Step 4: Analyze Vocabulary Overlap in Embedding Space

Use t‑SNE or PCA to visualize the embedding neighborhoods of key tokens. Tokenize both the Chinese and Korean parts of the prompt and response. For each token, find its nearest neighbors in the model's embedding space. Look for tokens from the code snippet (e.g., def, if, print) that might be closer to Korean words than to Chinese words.

Step 5: Identify the “Code Vocabulary” Influence

Code keywords and symbols (e.g., var, function, =) often embed near their translation equivalents in many languages. In multilingual models, these points can become “attractors” that pull nearby tokens toward a different language region. Calculate the centroid of all code‑token embeddings and measure its distance to the centroid of Chinese tokens vs. Korean tokens.

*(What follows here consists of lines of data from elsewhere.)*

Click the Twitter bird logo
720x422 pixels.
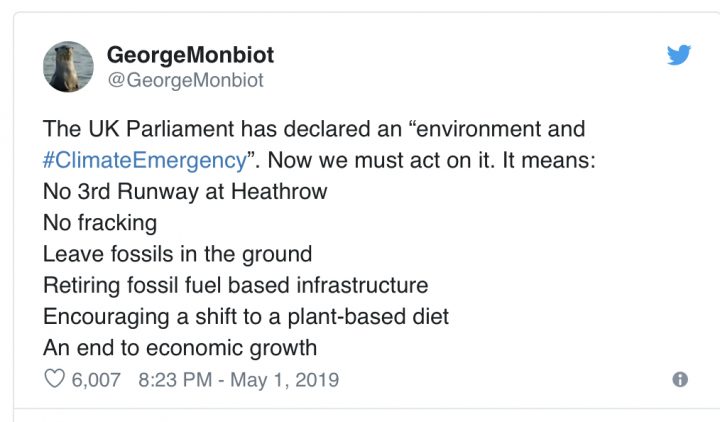(679, 55)
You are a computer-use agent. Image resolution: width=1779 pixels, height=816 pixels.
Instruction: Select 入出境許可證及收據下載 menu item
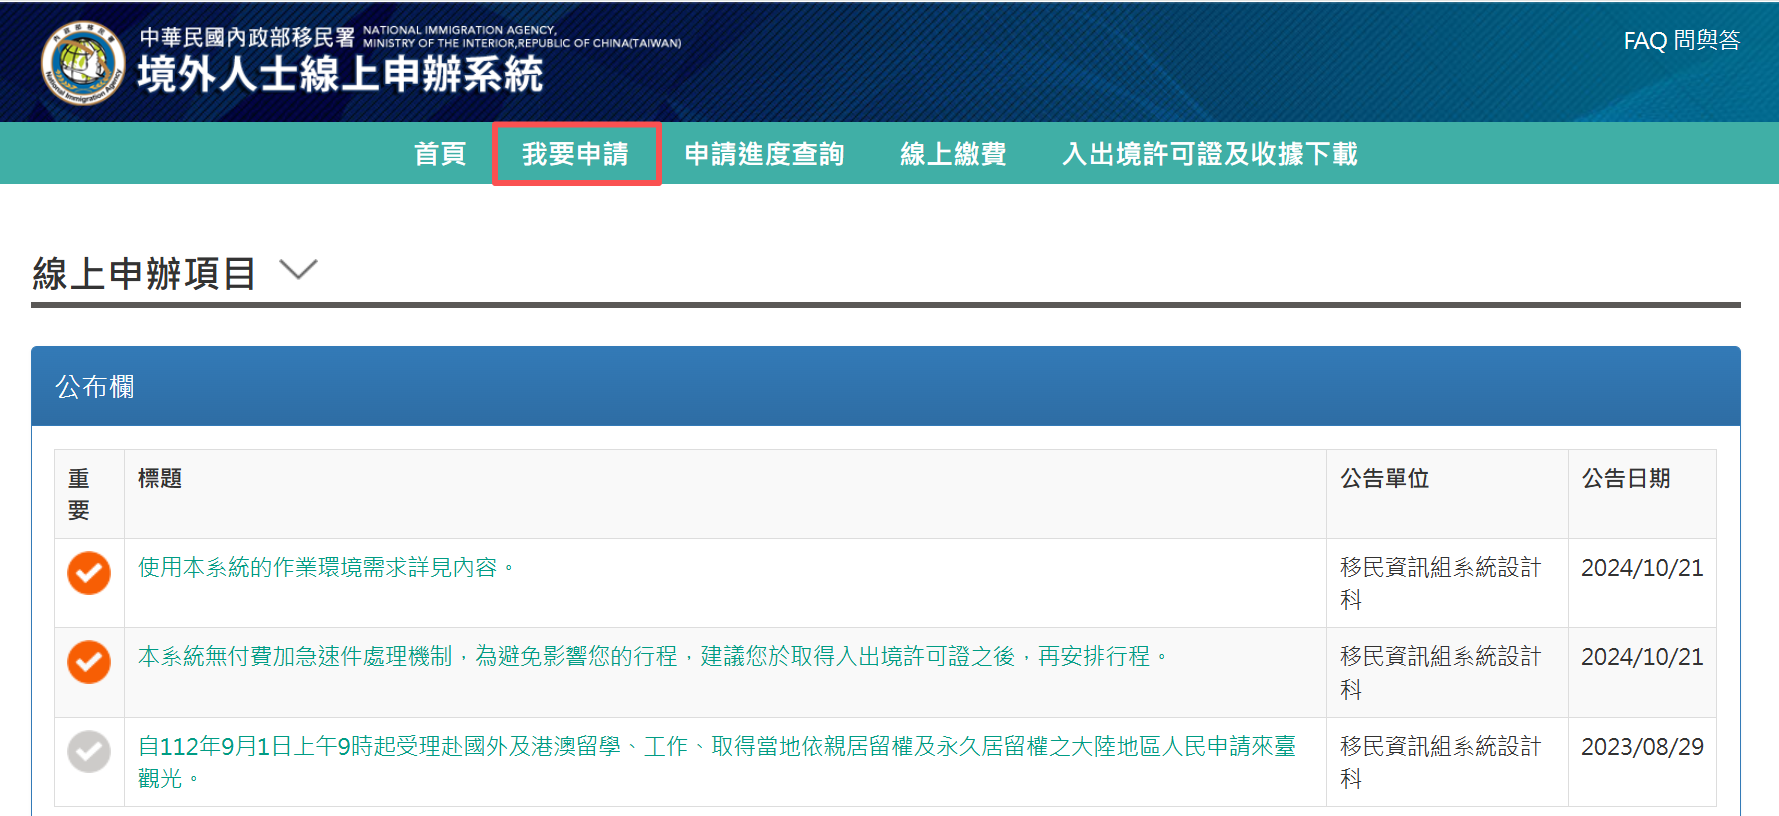point(1209,154)
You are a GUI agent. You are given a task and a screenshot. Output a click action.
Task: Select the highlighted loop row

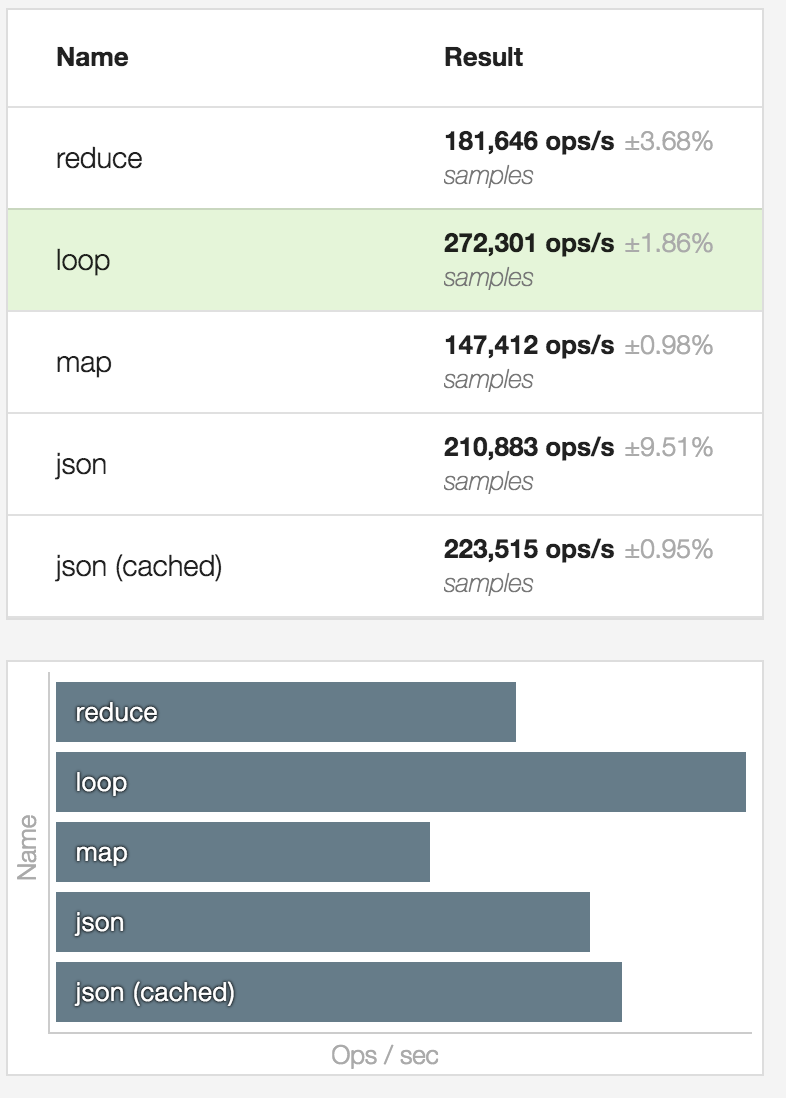pyautogui.click(x=385, y=260)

A significant drift toward Korean indicates that code vocabulary reshaped the language region.

Step 6: Test with Synthetic Variations

To confirm causation, create controlled prompts:

Only Chinese (no code) → expect Chinese output.
Code only (no natural language) → observe output language.
Chinese with non‑code symbols (e.g., punctuation) → still Chinese.
Chinese with code but replace code tokens with synonyms (e.g., def vs. define) → see if language shift weakens.

Run each through the model and record the output language. This isolates the effect of code vocabulary.

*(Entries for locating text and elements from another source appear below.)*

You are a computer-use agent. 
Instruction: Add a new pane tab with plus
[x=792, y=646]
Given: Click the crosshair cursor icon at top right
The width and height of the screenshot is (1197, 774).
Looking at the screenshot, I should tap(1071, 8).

Step 7: Map the Embedding Geometry

Build a small 2D PCA projection of token embeddings from all your prompts. Color points by language (Chinese, Korean, code tokens). Observe clusters. You should see an overlapping region where code tokens reside—if that region is closer to the Korean cluster than to the Chinese cluster, the model’s representation is biased.

Step 8: Hypothesis Verification

Based on your analysis, formulate a hypothesis (e.g., “Code tokens in Chinese prompt pull the embedding space toward Korean because the model was fine‑tuned on parallel code‑Korean data”). Test it by checking the training data documentation or by probing with specific token pairs. If possible, repeat the experiment with a different model (e.g., Codex vs. GPT‑4).

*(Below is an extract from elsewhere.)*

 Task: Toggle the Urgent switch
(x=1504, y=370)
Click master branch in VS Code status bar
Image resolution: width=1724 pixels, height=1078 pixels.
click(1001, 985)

Step 9: Document and Share Findings

Write a brief report summarizing your method, visualizations, and conclusions. Include code snippets and embedding plots. Share with the NLP community—this helps improve multilingual model design.

Tips for a Successful Investigation

Use a debug environment – Run experiments in a Jupyter notebook to iterate quickly and keep all results in one place.
Control for randomness – Set manual seeds (torch.manual_seed(42)) to ensure reproducibility.
Compare with a baseline – Always run a pure Chinese prompt without code to see the expected output language.
Look out for tokenizer artifacts – Some tokenizers split Chinese into byte‑pair encoding (BPE) pieces differently than Korean; note how token IDs differ.
Visualize early and often – Plot embeddings in 2D/3D to spot clusters that raw numbers might hide.
Check model card – The Hugging Face model card often lists training languages and data sources that explain biases.
Try different code languages – Python, JavaScript, and SQL may have different embedding neighborhoods.
Keep a log – Record every prompt, output, and similarity score to track patterns.

By following these steps, you can turn a strange quirk into a clear lesson about how embedding spaces encode multilingual relationships. The investigation not only explains why your coding assistant replied in Korean—it also reveals fundamental properties of modern language models.